> _Task description_
Copy the material below verbatim, line for line, with nothing added or left out.

> _Source information_
——
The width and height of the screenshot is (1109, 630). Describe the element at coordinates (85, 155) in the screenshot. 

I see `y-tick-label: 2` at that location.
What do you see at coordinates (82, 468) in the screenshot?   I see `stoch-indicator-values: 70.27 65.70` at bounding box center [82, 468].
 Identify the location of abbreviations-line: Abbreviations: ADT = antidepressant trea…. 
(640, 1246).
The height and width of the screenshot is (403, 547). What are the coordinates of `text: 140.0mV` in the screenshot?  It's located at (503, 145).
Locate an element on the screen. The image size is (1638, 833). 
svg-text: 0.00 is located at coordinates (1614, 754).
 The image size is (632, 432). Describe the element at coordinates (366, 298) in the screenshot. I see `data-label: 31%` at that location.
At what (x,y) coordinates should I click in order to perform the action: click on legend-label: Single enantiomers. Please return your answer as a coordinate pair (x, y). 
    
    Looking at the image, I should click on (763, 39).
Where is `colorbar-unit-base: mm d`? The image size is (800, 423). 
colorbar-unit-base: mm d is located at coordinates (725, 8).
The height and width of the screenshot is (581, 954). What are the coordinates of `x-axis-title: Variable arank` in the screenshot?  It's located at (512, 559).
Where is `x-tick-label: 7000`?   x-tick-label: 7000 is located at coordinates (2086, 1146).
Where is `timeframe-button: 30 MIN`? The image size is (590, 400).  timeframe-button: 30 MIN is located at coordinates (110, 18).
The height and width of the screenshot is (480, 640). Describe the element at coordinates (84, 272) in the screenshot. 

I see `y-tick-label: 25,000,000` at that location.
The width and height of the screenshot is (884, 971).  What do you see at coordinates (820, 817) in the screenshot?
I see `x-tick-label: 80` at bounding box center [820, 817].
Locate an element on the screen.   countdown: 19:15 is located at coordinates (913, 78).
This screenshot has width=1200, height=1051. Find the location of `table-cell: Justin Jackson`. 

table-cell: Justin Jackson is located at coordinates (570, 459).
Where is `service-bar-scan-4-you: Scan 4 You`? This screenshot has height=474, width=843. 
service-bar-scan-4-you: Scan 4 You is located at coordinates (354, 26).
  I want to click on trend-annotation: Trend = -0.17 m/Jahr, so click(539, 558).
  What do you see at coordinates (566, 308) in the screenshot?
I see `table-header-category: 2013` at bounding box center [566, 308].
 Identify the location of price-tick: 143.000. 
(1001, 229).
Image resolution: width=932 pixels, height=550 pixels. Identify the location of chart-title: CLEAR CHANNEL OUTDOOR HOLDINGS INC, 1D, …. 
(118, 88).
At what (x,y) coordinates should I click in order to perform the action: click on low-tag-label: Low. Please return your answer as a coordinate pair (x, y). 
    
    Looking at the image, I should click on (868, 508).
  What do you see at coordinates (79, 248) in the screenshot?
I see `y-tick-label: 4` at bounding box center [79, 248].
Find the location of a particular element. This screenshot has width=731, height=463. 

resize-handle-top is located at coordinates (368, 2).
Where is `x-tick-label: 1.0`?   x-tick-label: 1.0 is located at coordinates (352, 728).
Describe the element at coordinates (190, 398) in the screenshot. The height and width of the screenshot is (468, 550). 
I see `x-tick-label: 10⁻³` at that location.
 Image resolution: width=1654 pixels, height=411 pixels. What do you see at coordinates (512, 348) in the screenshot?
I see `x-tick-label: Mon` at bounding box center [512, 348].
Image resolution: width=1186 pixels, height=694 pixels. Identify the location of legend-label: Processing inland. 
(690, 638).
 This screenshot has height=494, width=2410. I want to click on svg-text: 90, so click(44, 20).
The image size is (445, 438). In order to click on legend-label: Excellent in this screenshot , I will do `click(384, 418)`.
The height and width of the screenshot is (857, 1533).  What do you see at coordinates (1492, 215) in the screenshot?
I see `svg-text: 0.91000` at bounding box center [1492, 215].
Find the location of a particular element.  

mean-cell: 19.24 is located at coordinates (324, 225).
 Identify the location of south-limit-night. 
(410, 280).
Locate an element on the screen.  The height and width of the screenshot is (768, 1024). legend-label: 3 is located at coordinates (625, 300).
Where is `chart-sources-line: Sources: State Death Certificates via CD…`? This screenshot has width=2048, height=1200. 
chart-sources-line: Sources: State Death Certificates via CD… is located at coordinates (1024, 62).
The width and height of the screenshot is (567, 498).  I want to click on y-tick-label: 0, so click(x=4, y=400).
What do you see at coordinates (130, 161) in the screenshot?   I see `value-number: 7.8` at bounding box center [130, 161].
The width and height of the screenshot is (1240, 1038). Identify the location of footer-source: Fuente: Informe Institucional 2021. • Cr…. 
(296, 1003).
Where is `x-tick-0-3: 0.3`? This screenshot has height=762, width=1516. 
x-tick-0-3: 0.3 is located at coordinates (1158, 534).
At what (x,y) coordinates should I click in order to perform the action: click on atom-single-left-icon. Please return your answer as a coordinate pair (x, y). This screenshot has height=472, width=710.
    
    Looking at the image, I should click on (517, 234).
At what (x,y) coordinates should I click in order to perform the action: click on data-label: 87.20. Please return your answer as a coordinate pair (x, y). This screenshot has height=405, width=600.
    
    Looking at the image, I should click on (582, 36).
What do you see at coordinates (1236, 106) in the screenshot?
——
> _Reply_
The width and height of the screenshot is (1109, 630). Describe the element at coordinates (85, 155) in the screenshot. 

I see `y-tick-label: 2` at that location.
What do you see at coordinates (82, 468) in the screenshot?   I see `stoch-indicator-values: 70.27 65.70` at bounding box center [82, 468].
 Identify the location of abbreviations-line: Abbreviations: ADT = antidepressant trea…. 
(640, 1246).
The height and width of the screenshot is (403, 547). What are the coordinates of `text: 140.0mV` in the screenshot?  It's located at (503, 145).
Locate an element on the screen. The image size is (1638, 833). 
svg-text: 0.00 is located at coordinates (1614, 754).
 The image size is (632, 432). Describe the element at coordinates (366, 298) in the screenshot. I see `data-label: 31%` at that location.
At what (x,y) coordinates should I click in order to perform the action: click on legend-label: Single enantiomers. Please return your answer as a coordinate pair (x, y). 
    
    Looking at the image, I should click on (763, 39).
Where is `colorbar-unit-base: mm d`? The image size is (800, 423). 
colorbar-unit-base: mm d is located at coordinates (725, 8).
The height and width of the screenshot is (581, 954). What are the coordinates of `x-axis-title: Variable arank` in the screenshot?  It's located at (512, 559).
Where is `x-tick-label: 7000`?   x-tick-label: 7000 is located at coordinates (2086, 1146).
Where is `timeframe-button: 30 MIN`? The image size is (590, 400).  timeframe-button: 30 MIN is located at coordinates (110, 18).
The height and width of the screenshot is (480, 640). Describe the element at coordinates (84, 272) in the screenshot. 

I see `y-tick-label: 25,000,000` at that location.
The width and height of the screenshot is (884, 971).  What do you see at coordinates (820, 817) in the screenshot?
I see `x-tick-label: 80` at bounding box center [820, 817].
Locate an element on the screen.   countdown: 19:15 is located at coordinates (913, 78).
This screenshot has width=1200, height=1051. Find the location of `table-cell: Justin Jackson`. 

table-cell: Justin Jackson is located at coordinates (570, 459).
Where is `service-bar-scan-4-you: Scan 4 You`? This screenshot has height=474, width=843. 
service-bar-scan-4-you: Scan 4 You is located at coordinates (354, 26).
  I want to click on trend-annotation: Trend = -0.17 m/Jahr, so click(539, 558).
  What do you see at coordinates (566, 308) in the screenshot?
I see `table-header-category: 2013` at bounding box center [566, 308].
 Identify the location of price-tick: 143.000. 
(1001, 229).
Image resolution: width=932 pixels, height=550 pixels. Identify the location of chart-title: CLEAR CHANNEL OUTDOOR HOLDINGS INC, 1D, …. 
(118, 88).
At what (x,y) coordinates should I click in order to perform the action: click on low-tag-label: Low. Please return your answer as a coordinate pair (x, y). 
    
    Looking at the image, I should click on (868, 508).
  What do you see at coordinates (79, 248) in the screenshot?
I see `y-tick-label: 4` at bounding box center [79, 248].
Find the location of a particular element. This screenshot has width=731, height=463. 

resize-handle-top is located at coordinates (368, 2).
Where is `x-tick-label: 1.0`?   x-tick-label: 1.0 is located at coordinates (352, 728).
Describe the element at coordinates (190, 398) in the screenshot. The height and width of the screenshot is (468, 550). 
I see `x-tick-label: 10⁻³` at that location.
 Image resolution: width=1654 pixels, height=411 pixels. What do you see at coordinates (512, 348) in the screenshot?
I see `x-tick-label: Mon` at bounding box center [512, 348].
Image resolution: width=1186 pixels, height=694 pixels. Identify the location of legend-label: Processing inland. 
(690, 638).
 This screenshot has height=494, width=2410. I want to click on svg-text: 90, so click(44, 20).
The image size is (445, 438). In order to click on legend-label: Excellent in this screenshot , I will do `click(384, 418)`.
The height and width of the screenshot is (857, 1533).  What do you see at coordinates (1492, 215) in the screenshot?
I see `svg-text: 0.91000` at bounding box center [1492, 215].
Find the location of a particular element.  

mean-cell: 19.24 is located at coordinates (324, 225).
 Identify the location of south-limit-night. 
(410, 280).
Locate an element on the screen.  The height and width of the screenshot is (768, 1024). legend-label: 3 is located at coordinates (625, 300).
Where is `chart-sources-line: Sources: State Death Certificates via CD…`? This screenshot has width=2048, height=1200. 
chart-sources-line: Sources: State Death Certificates via CD… is located at coordinates (1024, 62).
The width and height of the screenshot is (567, 498).  I want to click on y-tick-label: 0, so click(x=4, y=400).
What do you see at coordinates (130, 161) in the screenshot?   I see `value-number: 7.8` at bounding box center [130, 161].
The width and height of the screenshot is (1240, 1038). Identify the location of footer-source: Fuente: Informe Institucional 2021. • Cr…. 
(296, 1003).
Where is `x-tick-0-3: 0.3`? This screenshot has height=762, width=1516. 
x-tick-0-3: 0.3 is located at coordinates (1158, 534).
At what (x,y) coordinates should I click in order to perform the action: click on atom-single-left-icon. Please return your answer as a coordinate pair (x, y). This screenshot has height=472, width=710.
    
    Looking at the image, I should click on (517, 234).
At what (x,y) coordinates should I click in order to perform the action: click on data-label: 87.20. Please return your answer as a coordinate pair (x, y). This screenshot has height=405, width=600.
    
    Looking at the image, I should click on (582, 36).
What do you see at coordinates (1236, 106) in the screenshot?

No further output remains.